Drugs that act on 'fasting signal' may curb insulin resistance in obese

A report in the March issue of Cell Metabolism , a Cell Press publication, has found that a signal known to play a role during fasting also switches on early in the fat tissue of obese mice as they progress toward type 2 diabetes.

Moreover, treatments that block that "fasting signal" in fat prevent the animals' resistance to insulin, according to the researchers.

While fasting and obesity may seem to have little in common, obesity actually resembles a fasted state, explained Marc Montminy of the Salk Institute for Biological Studies. In obesity, the shift from glucose to fat burning that usually takes place only when the body is fasted continues around the clock.

"That excessive fat goes to places it shouldn't go, including liver and muscle," he said. "The free fatty acids accumulate and muck up the works."

Earlier studies had shown that the so-called CREB family of transcription factors mediate the effects of chemicals that increase the breakdown of fat stores as well as other fasting hormones. For instance, CREB keeps blood sugar in balance during fasting by triggering the production of glucose in the liver. Excessive activity of CREB in diabetes contributes to high blood sugar and insulin resistance, according to earlier reports.
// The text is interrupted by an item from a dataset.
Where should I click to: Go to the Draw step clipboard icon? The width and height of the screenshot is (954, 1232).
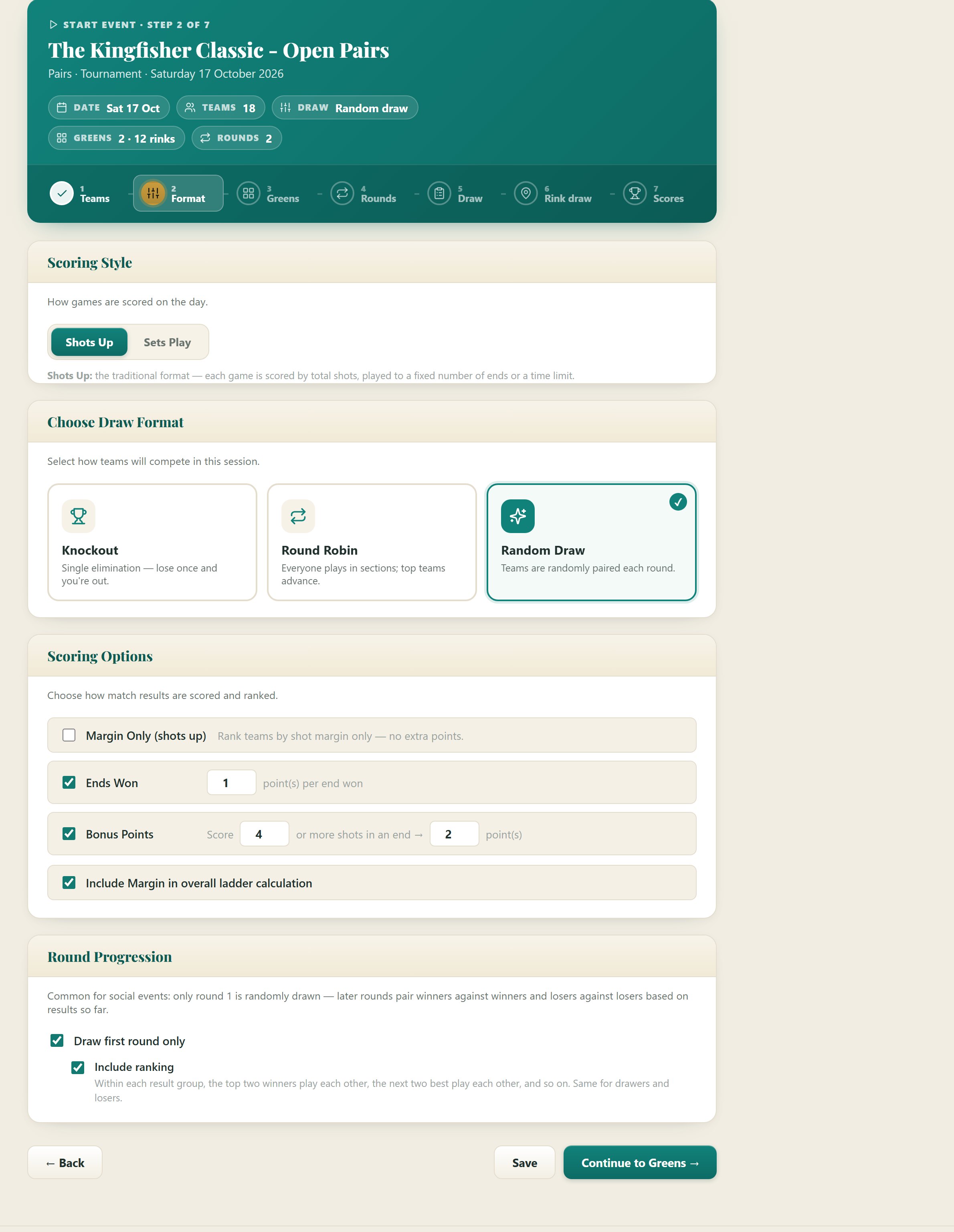click(x=439, y=194)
Studies had also suggested CREB might play a role in fat cell precursors.

In the new study, the researchers wanted to find out whether the pathway was important in mature fat tissue as well. And indeed it is. CREB is active in fat cells under obese conditions, where it encourages insulin resistance by lowering the production of a hormone called adiponectin as well as the insulin-sensitive glucose transporter 4 (GLUT4), they report.

Genetically altered mice that lack CREB in fat cells become more sensitive to insulin both in the contexts of diet-induced and genetic obesity, the researchers found. Obese animals deficient for the CREB signal were also protected from the development of fatty liver and inflammation in fat tissue.

The surprising thing, Montminy said, was that CREB seemed to be relatively unimportant in healthy animals fed normal mouse chow. In obese animals the signal seems to be "doing something more pathological. It suggests the stress of obesity activates CREB genes and contributes to insulin resistance."

The discovery may have clinical implications.

"Taken together, these results show that targeting therapies to adipose tissue and, in particular, to the CREB signaling system could have important therapeutic benefits in a variety of insulin-resistant states," the researchers concluded.

Nevertheless, Montminy added, treatments that target CREB itself may not be the answer. That's because CREB is involved in other parts of the body, including the brain where it has a role in memory. He suspects that therapies designed to hit proteins that coactivate CREB might more specifically target its activity in particular tissues. That's a notion he says his team is now exploring in greater detail.